# [EXERCISE]
Continue the passage below on knowledge workers and the rising demand for adult education, starting after its last sentence.

# [EXTRACT TO READ]
|
|
Education is already grabbing a major chunk of America’s gross national product. I believe that the U.S. now spends around $1 trillion on education and training. This number will increase rapidly, but the growth won’t be in traditional schools, which currently take about 10% of the GNP (kindergarten through high school, 6%; colleges and universities, 4%). The growth will be in continuing adult education. Online delivery is the trigger for this growth, but the demand for lifetime education stems from profound changes in society. In simplest terms, people who are already highly educated and high achievers increasingly sense that they are not keeping up. They’ve come back to school because they want and need new ways of looking at things outside of their competencies. They want to learn to see things whole. Many of them are there to reflect on their experiences, to see them in a broader perspective. They need this perspective to cope with today’s bewildering technological and economic changes.The market for continuing education is already much bigger than most people realize. A good guess is that it already accounts for 6% of GNP in the U.S. and is rapidly getting there in other developed countries. It is going to get a lot higher.
Why this explosion of demand? We live in an economy where knowledge, not buildings and machinery, is the chief resource and where knowledge-workers make up the biggest part of the work force. Until well into the 20th century, most workers were manual workers. Today in the U.S., only about 20% do manual work. Of the remainder, nearly half, 40% of our total work force, are knowledge-workers. Again, the proportions are roughly similar for other developed countries. Workers have always had to gain skills, but knowledge is different from skill. Skills change very slowly. My Dutch ancestors- drucker means "printer" in Dutch- ran a print shop in Amsterdam from 1517 until around 1730. In all those centuries none of them had to learn a new skill. It was the same in most industries. In dress-making there hasn’t been a new skill required since a Hungarian invented the buttonhole in the 11th century.

# [RECORD EXTRACTS]
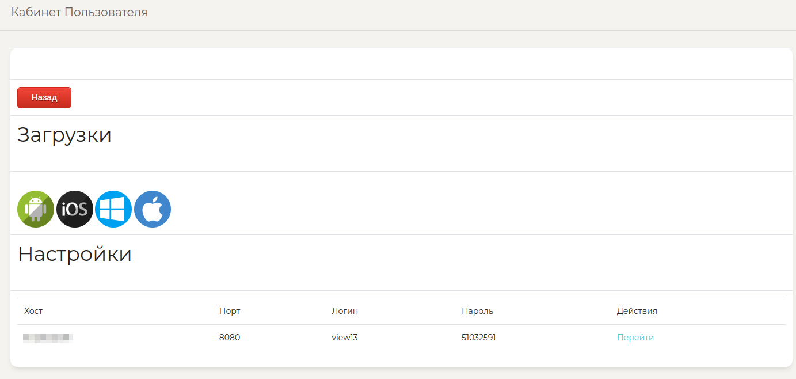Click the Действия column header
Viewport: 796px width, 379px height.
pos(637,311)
==
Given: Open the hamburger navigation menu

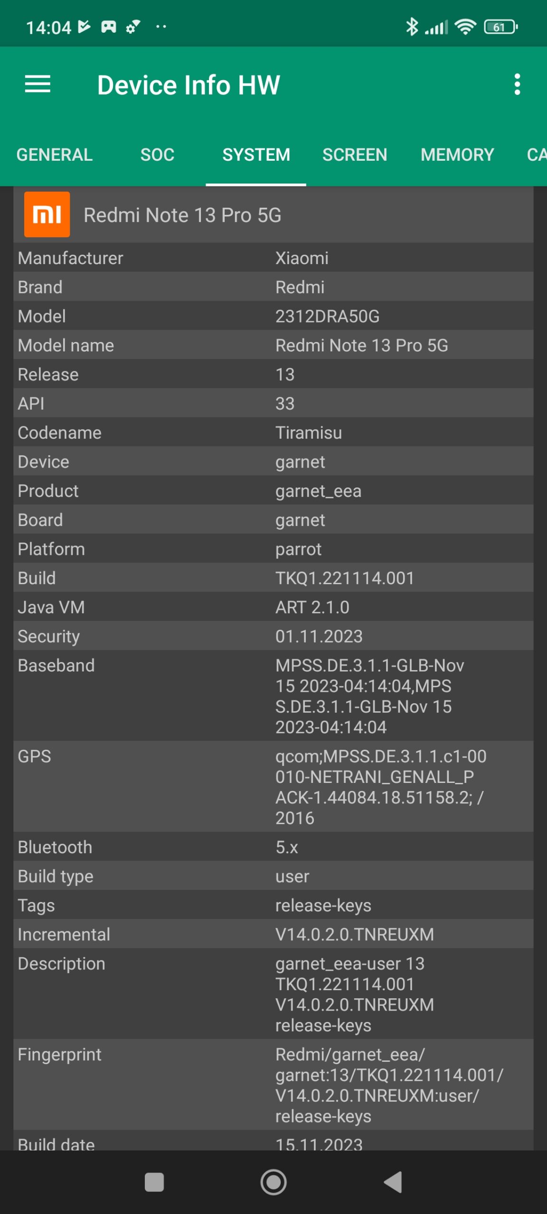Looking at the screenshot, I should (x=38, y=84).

# [ANSWER TO THIS EXERCISE]
For most of human history a skilled worker had learned what he needed to learn by the time his apprenticeship was finished at 18 or 19. Not so with the modern knowledge-worker. Physicians, medical technicians in the pathology lab, computer-repair people, lawyers and human resource managers can scarcely keep up with developments in their fields. This is why so many professional associations put continuing education among their highest priorities.
Keeping up with knowledge and seeing the world whole mattered less in the days of lifetime employment. When young people took a job at Metropolitan Life or the telephone company or General Motors or Royal Dutch / Shell or Mitsubishi, they often expected to remain there until retirement.